Pour être clair, prenons un exemple. Gallieni et Maunoury attaquent sur l’Ourcq, Foch est attaqué sur les marais de Saint-Gond. Ainsi Joffre cherche le flanc de l’ennemi au moment où l’ennemi veut rompre le front de Joffre. Contre Maunoury, von Kluck a ramené toute son année au Nord : de la Marne, la bataille paraît indécise le 8 septembre au soir ; contre Foch, Bülow et von Hausen ont jeté leurs deux armées, Foch tient tête héroïquement ; mais de ce côté aussi, la bataille paraît indécise le 8 au soir. Cependant, par suite de ces deux offensives contraires, l’une française, l’autre allemande, le front allemand a dû se distendre jusqu’à laisser l’armée du centre, celle de Bülow, sans liaison et sans protection sur son flanc droit. Une fissure se crée dans la ligne allemande. L’armée anglaise et l’armée Franchet d’Esperey entrent dans cette fissure et déterminent la retraite de l’armée von Kluck et de l’armée Bülow, ce qui entraîne la retraite générale. N’est-il pas évident qu’il ne faut pas chercher les raisons de la victoire exclusivement sur tel ou tel point, mais partout à la fois ? Et encore, nous n’avons pas fait entrer en ligne de compte les succès simultanés et non moins décisifs de Castelnau, de Dubail, de Sarrail et de Langle-de Cary.

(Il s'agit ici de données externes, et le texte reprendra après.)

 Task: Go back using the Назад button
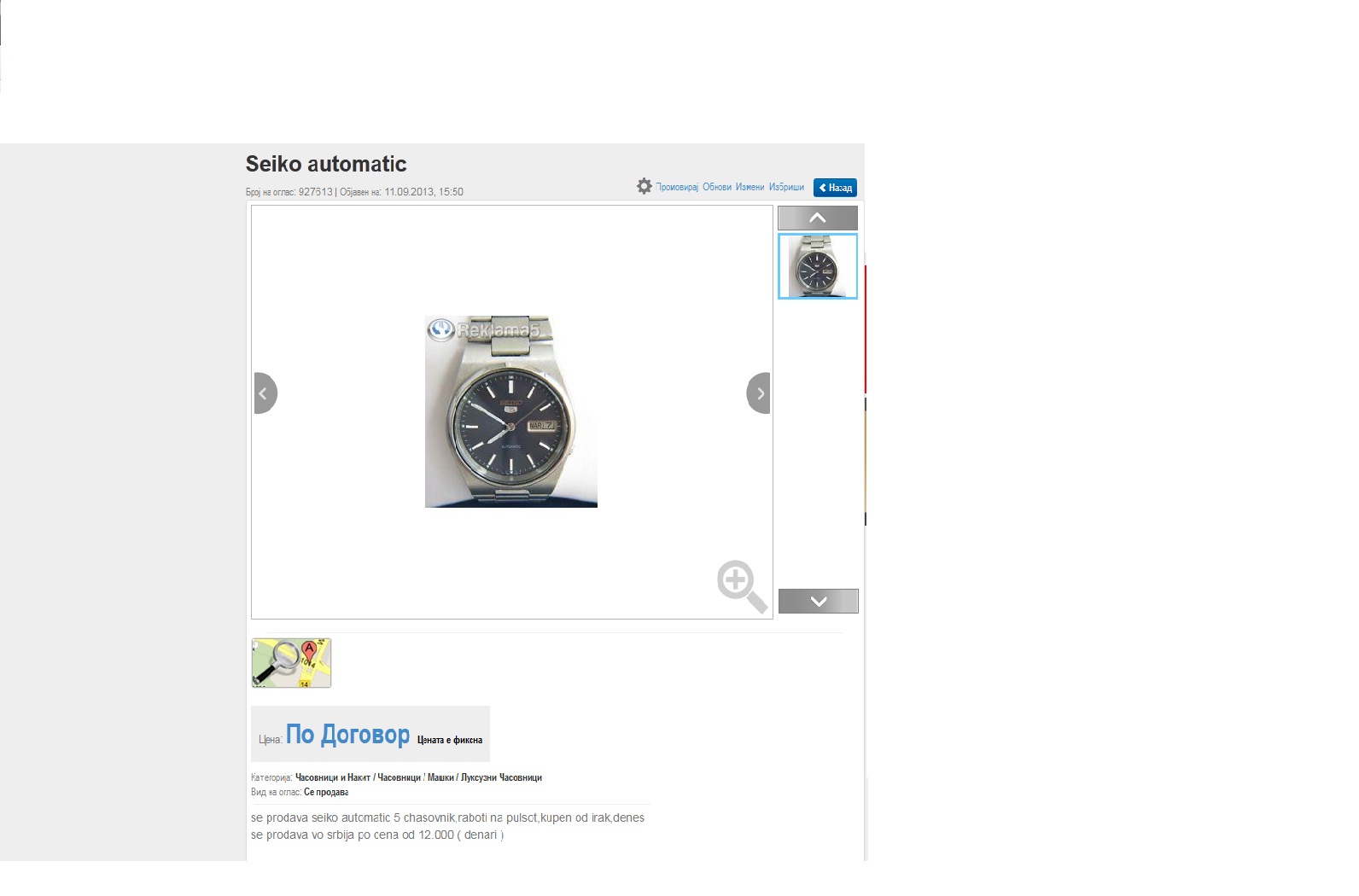click(x=835, y=188)
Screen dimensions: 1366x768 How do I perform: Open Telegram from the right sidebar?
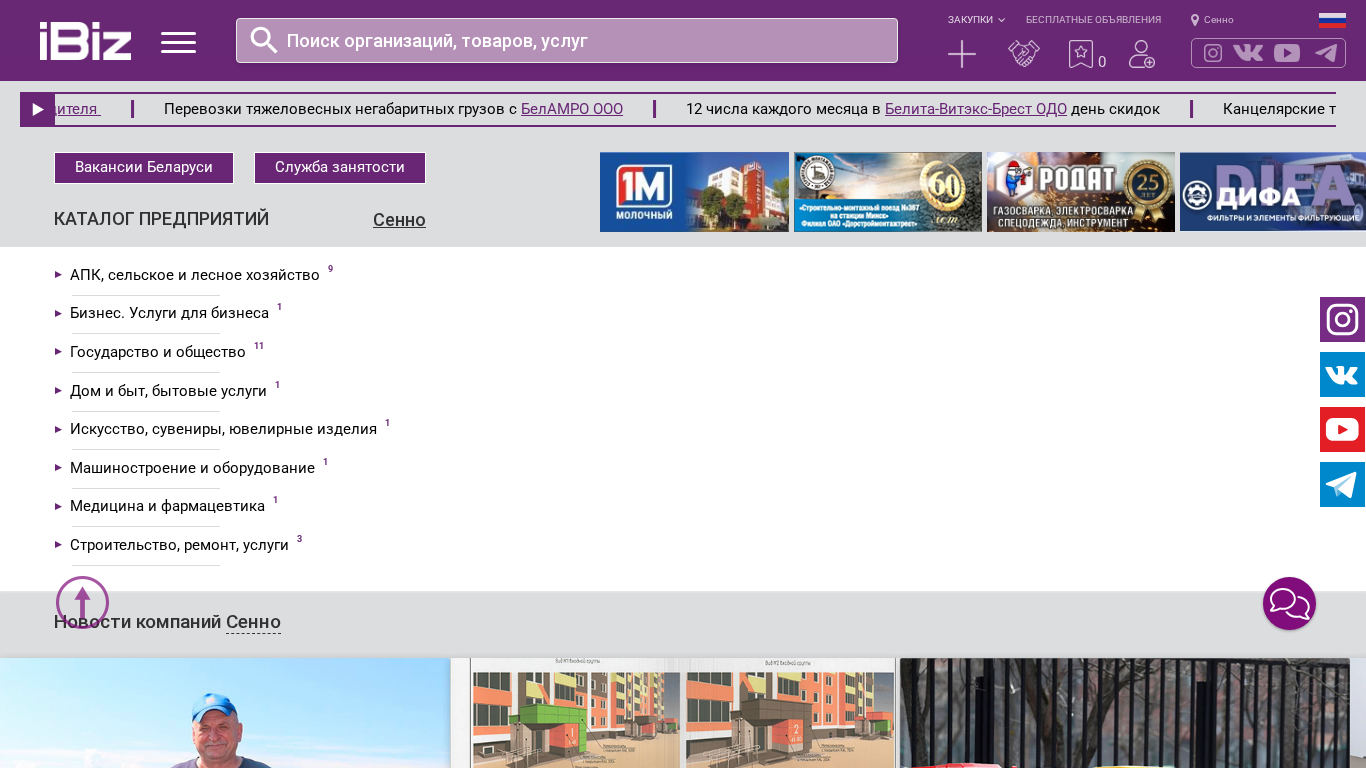pyautogui.click(x=1342, y=485)
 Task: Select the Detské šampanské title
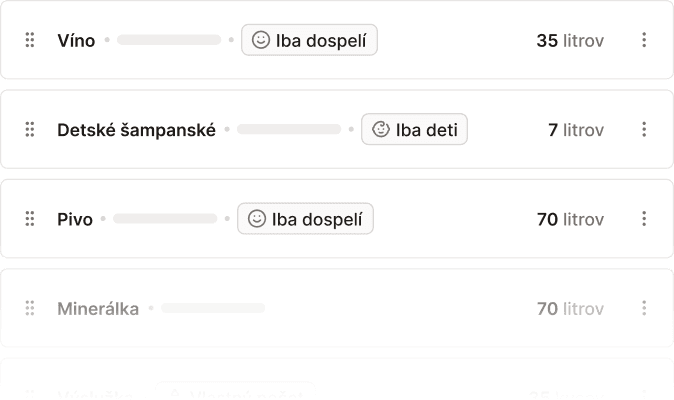136,129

Généraux, commandants d’armées et de divisions, obéissant tous à une volonté unique, leurs efforts particuliers ne peuvent être liés que par cette volonté supérieure qui forme le faisceau : sans elle ils ne sont que des traits séparés. Cette faculté de concevoir et de dominer les ensembles. Combien de généraux la possèdent ? Or, il est impossible de nier que, dès le début des opérations, elle appartenait au général Joffre.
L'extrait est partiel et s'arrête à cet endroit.